Submitted to: Meeting Abstract
Publication Type: Abstract Only
Publication Acceptance Date: 2/14/1997
Publication Date: N/A
Technical Abstract: The effects of fish oils, containing docosahexaenoic acid (DHA) and eicosapentaenoic acid (EPA), on cyclooxygenase activity and eicosanoid production have been extensively studied, but data on the effects of dietary DHA alone on the synthesis of thromboxane (TXA2) and prostacyclin (PGI2) in the human are lacking. We measured the effect of replacing 2% of fcalories from oleic acid with an equivalent amount from DHA on the excretion of 11-dehydrothromboxane B2 (11-DTXB2) and 2,3-dinor-6-oxo- PGF1alpha (PGI2-M).

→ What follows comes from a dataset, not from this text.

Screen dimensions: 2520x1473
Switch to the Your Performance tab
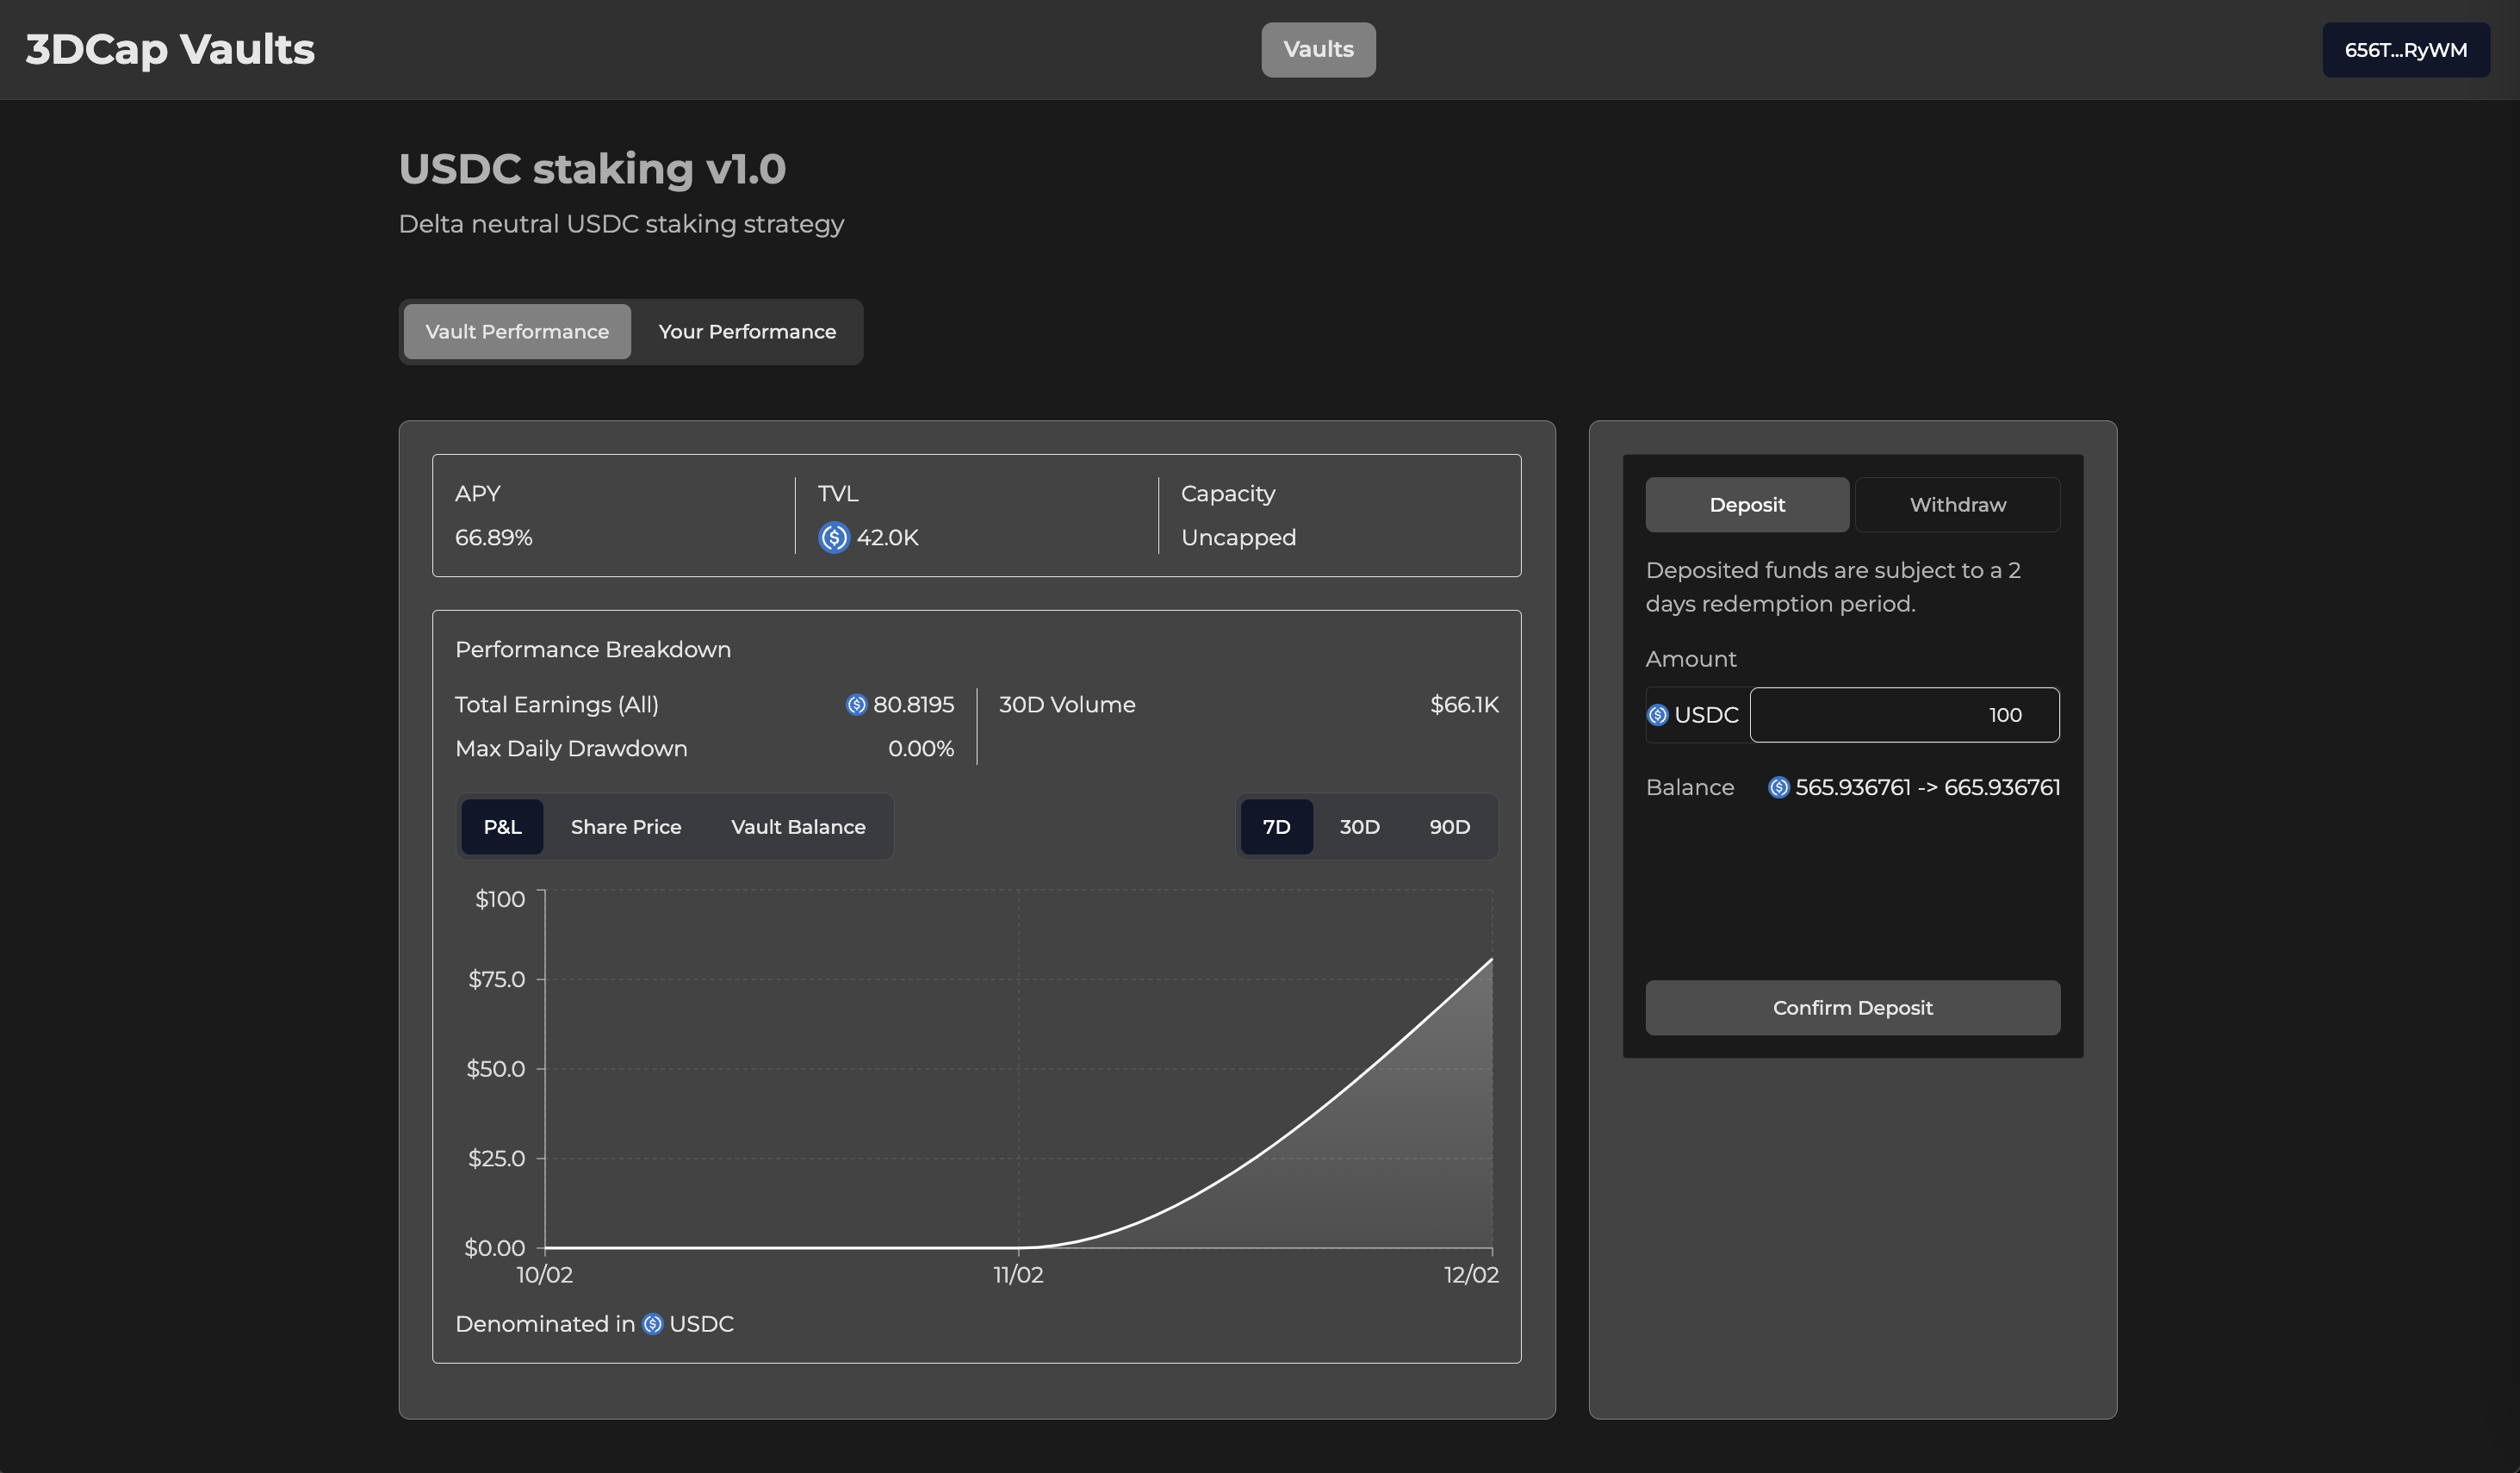pyautogui.click(x=746, y=332)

In a longitudinal study, seven healthy men, living in a metabolic unit, were fed a 30% fat reference diet (RD) for 30 days, then an intervention diet (ID) containing 6 g/d of DHA for 90 days. A control group of four subjects remained on the RD for the duration of the study (120 d). Three-day urine pools were collected at the end of each dietary period (around day 30 and day 120) and analyzed for eicosanoid metabolites excretion by GC-ECCI-MS-MS. Mean excretion of 11-DTXB2 was 590 +/- 256 ng/ (SD; n=7) with the RD, and 385 +/- 148 ng/d with the ID, a 35% reduction (p=0.013 by ANOVA including the control group, total n=11, on log transformed data). Production of 11-DTXB2 in the control group was unchanged. Mean excretion of PGI2-M was 229 +/- 73 ng/d (SD; n=7) and 210 +/- 102 ng/d with the RD and ID diet, respectively (a non-significant reduction). Excretion of 11-dehydrothromboxane B3 at day 120 by the men on the ID was not observed. These results indicate that DHA is a much weaker depressor of TXA2 production than EPA and does not suppress PGI2 production.